-- Records drawn from a dataset --
*** Block opens ***

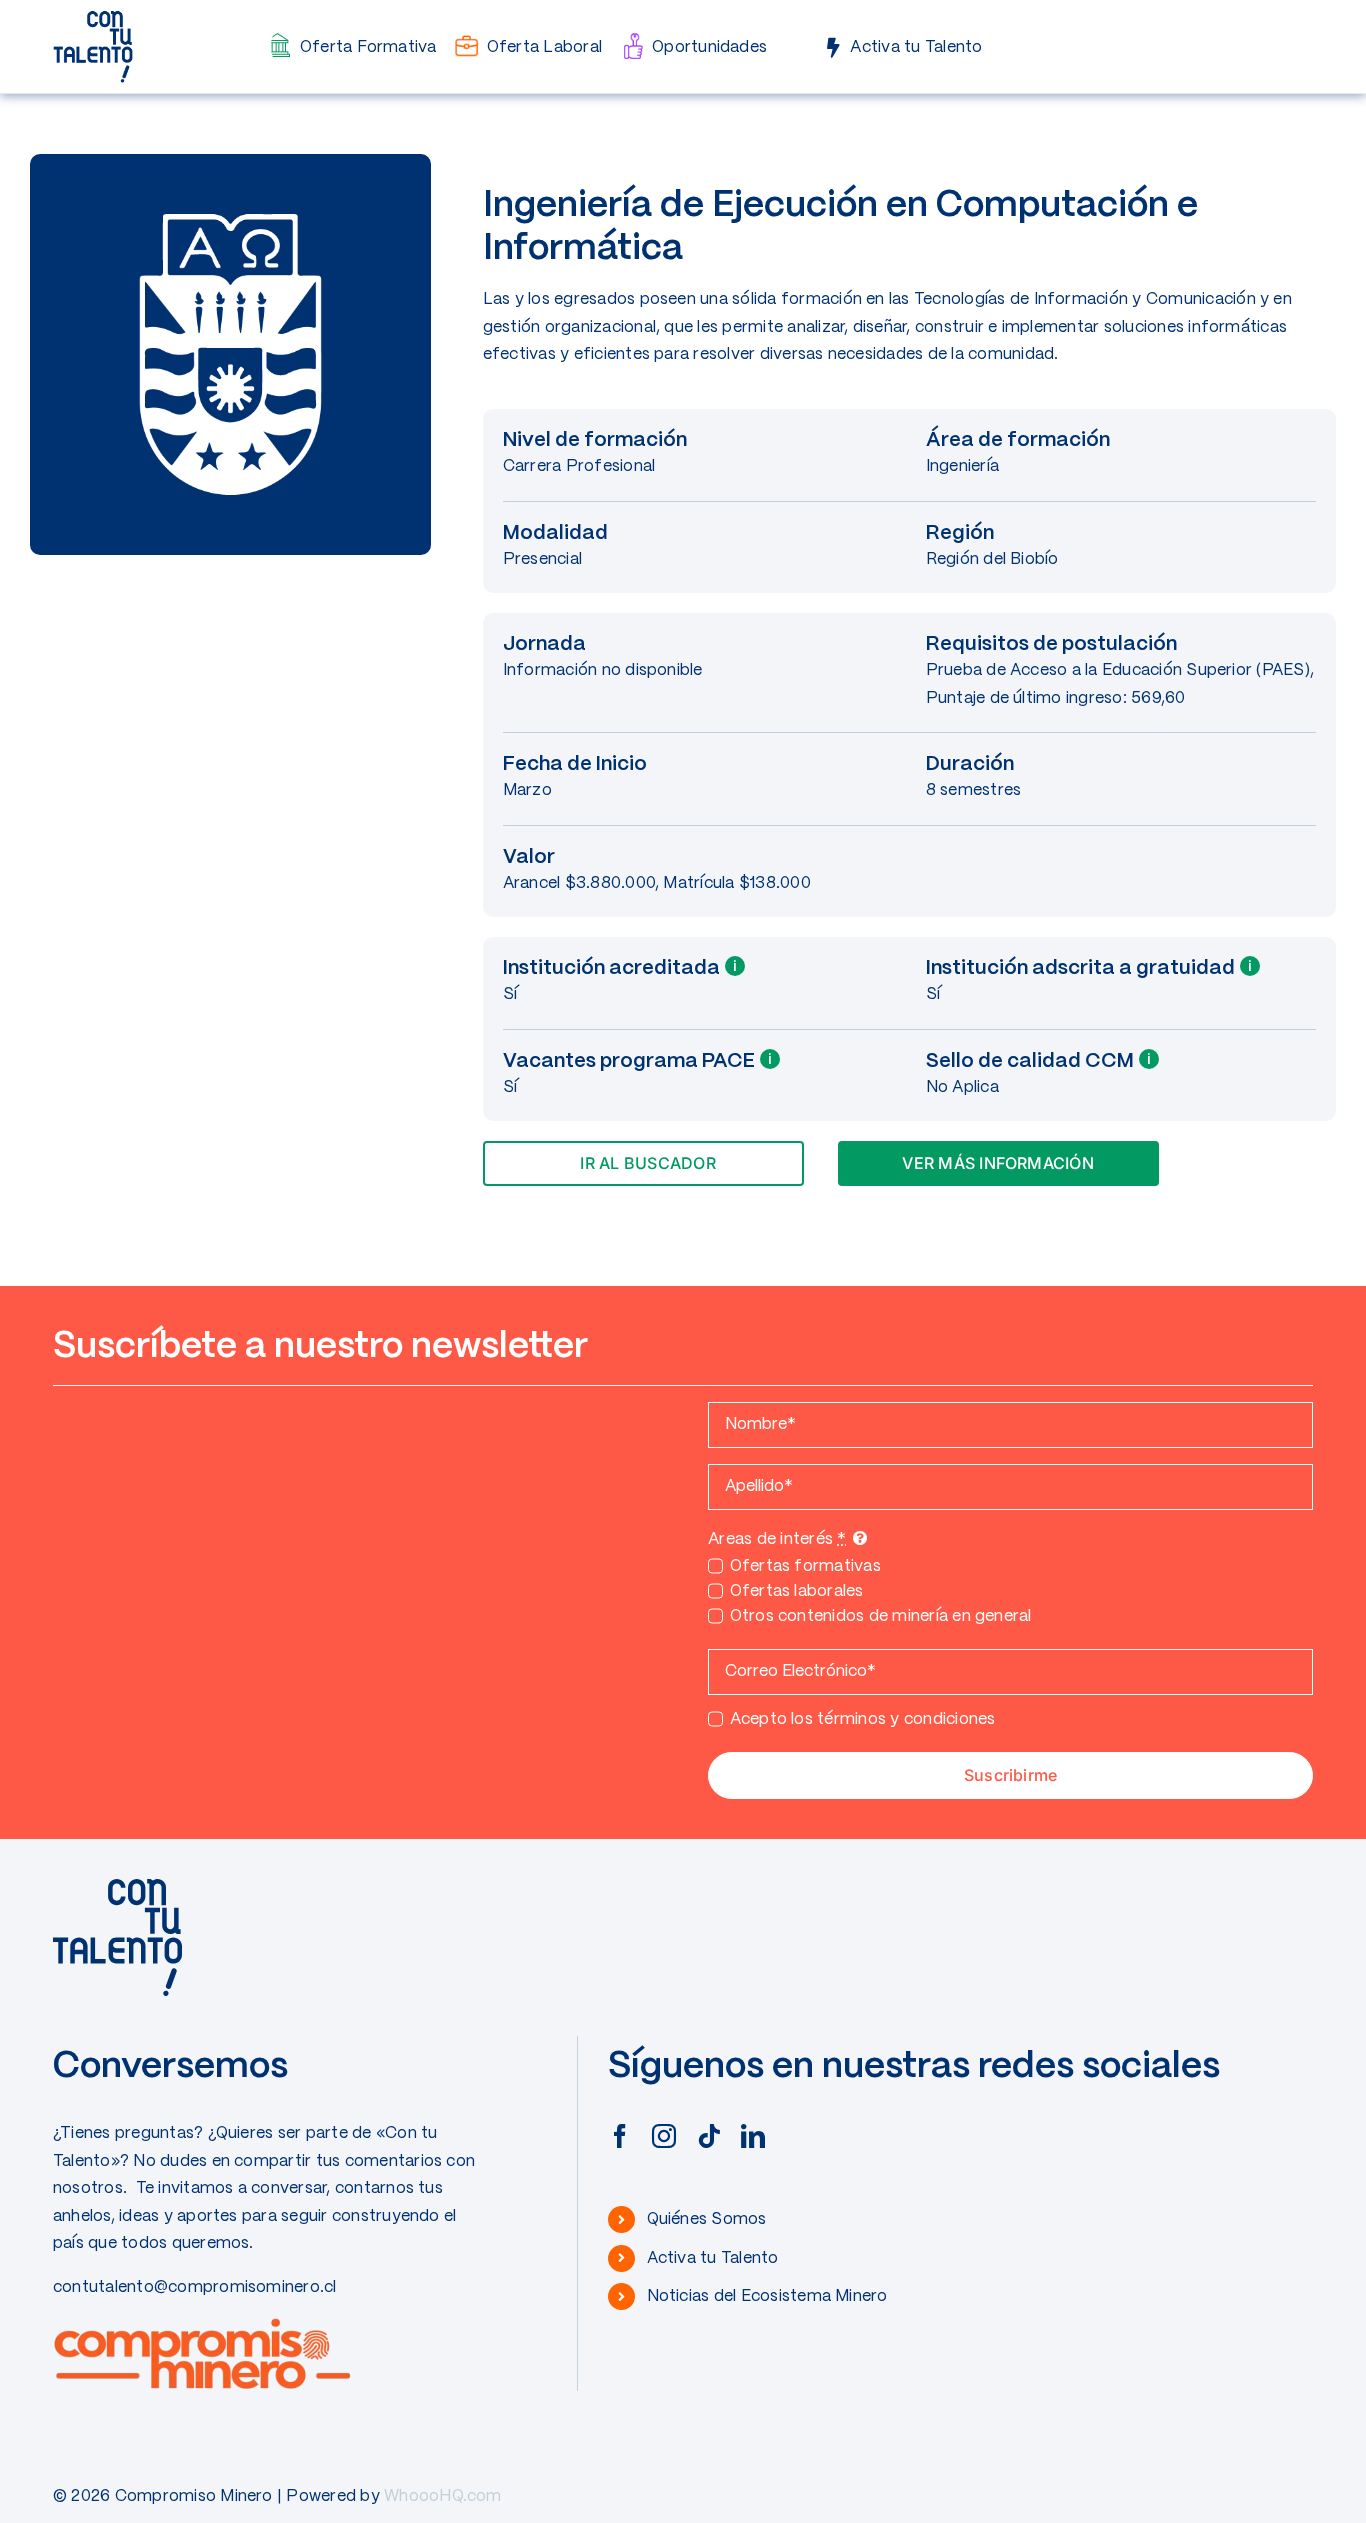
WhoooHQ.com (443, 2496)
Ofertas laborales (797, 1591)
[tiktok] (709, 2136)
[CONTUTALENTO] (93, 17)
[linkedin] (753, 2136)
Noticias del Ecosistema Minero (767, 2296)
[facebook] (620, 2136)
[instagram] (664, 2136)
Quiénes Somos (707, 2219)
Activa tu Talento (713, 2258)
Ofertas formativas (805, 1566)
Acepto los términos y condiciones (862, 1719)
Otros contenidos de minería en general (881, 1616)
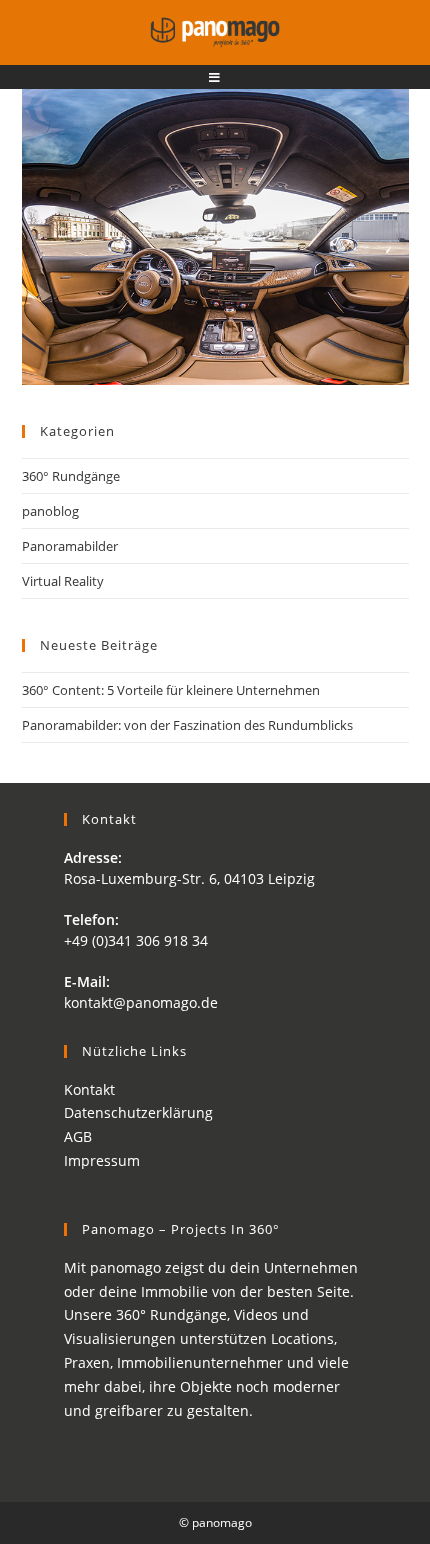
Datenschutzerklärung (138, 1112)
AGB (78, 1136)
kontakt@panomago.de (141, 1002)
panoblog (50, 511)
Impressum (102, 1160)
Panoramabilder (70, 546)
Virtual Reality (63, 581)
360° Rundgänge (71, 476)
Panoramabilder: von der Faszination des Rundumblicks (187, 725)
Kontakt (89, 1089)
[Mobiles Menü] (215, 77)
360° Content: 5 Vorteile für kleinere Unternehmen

*** Block closes ***

-- EXERCISE BRIEF --
Copy exactly the lines that begin at the one containing "Acepto los términos y condiciones (862, 1719)" and end at the last line of the records, both included, omitting the pictures.

-- OUTPUT BELOW --
Acepto los términos y condiciones (862, 1719)
Otros contenidos de minería en general (881, 1616)
Datenschutzerklärung (138, 1112)
AGB (78, 1136)
kontakt@panomago.de (141, 1002)
panoblog (50, 511)
Impressum (102, 1160)
Panoramabilder (70, 546)
Virtual Reality (63, 581)
360° Rundgänge (71, 476)
Panoramabilder: von der Faszination des Rundumblicks (187, 725)
Kontakt (89, 1089)
[Mobiles Menü] (215, 77)
360° Content: 5 Vorteile für kleinere Unternehmen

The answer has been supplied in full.